=== Brief ===
Everything from the line containing "How do I perform: Click" through the final line below must be output exactly, both ends included, with nothing else and no pictures.

=== Extracted entries ===

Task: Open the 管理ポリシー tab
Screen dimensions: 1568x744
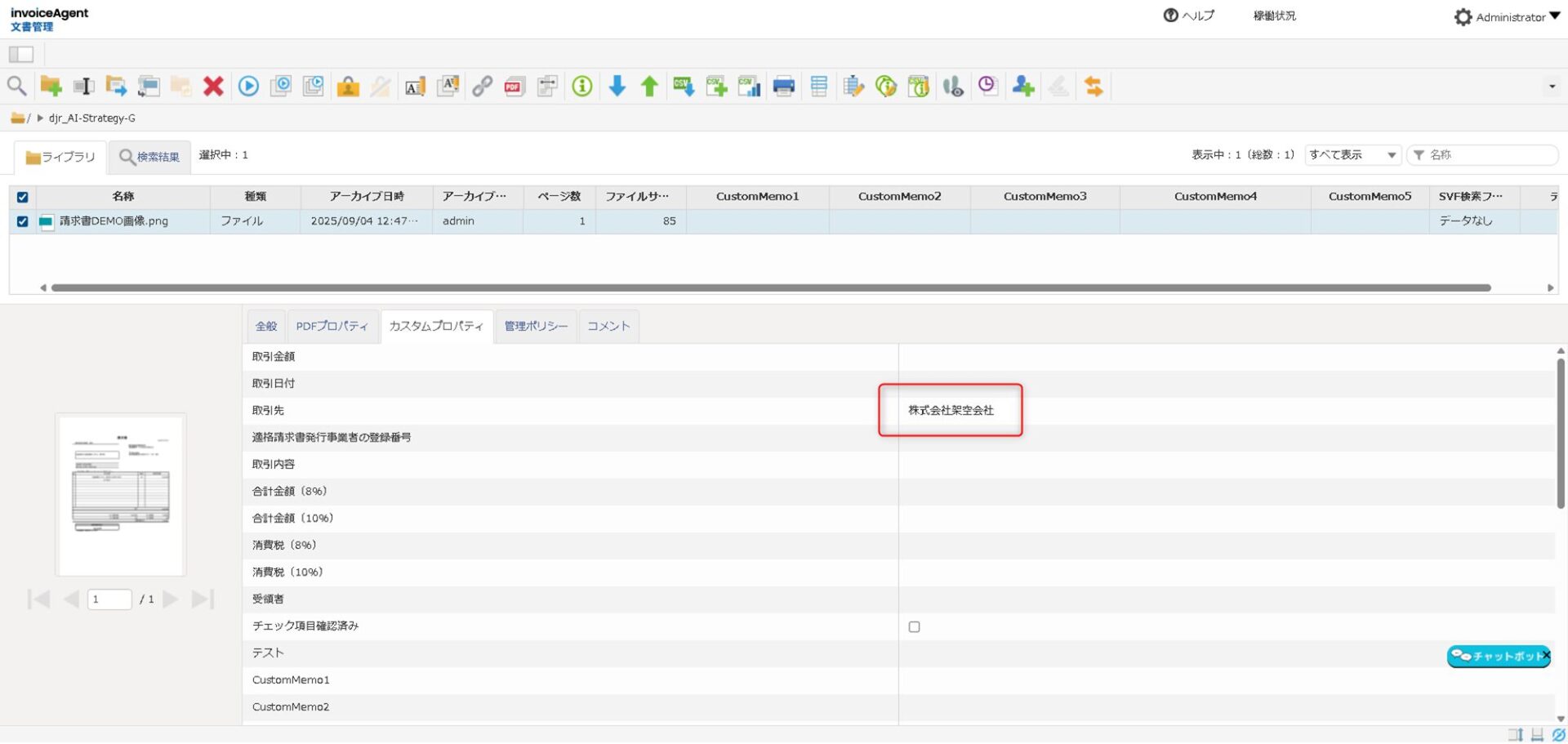Action: (536, 326)
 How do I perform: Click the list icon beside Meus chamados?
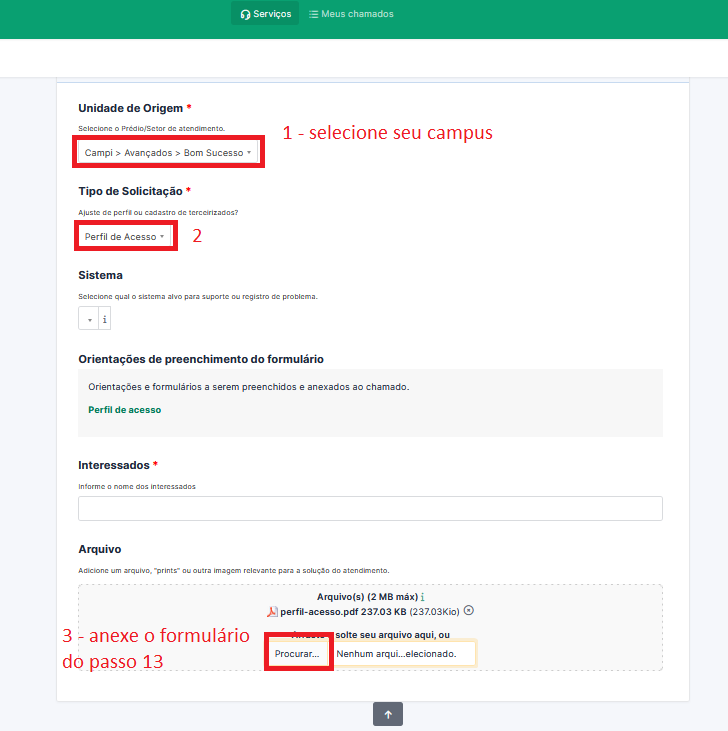314,14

=== Output for this exercise ===
 How do I perform: Click the list icon beside Meus chamados?
314,14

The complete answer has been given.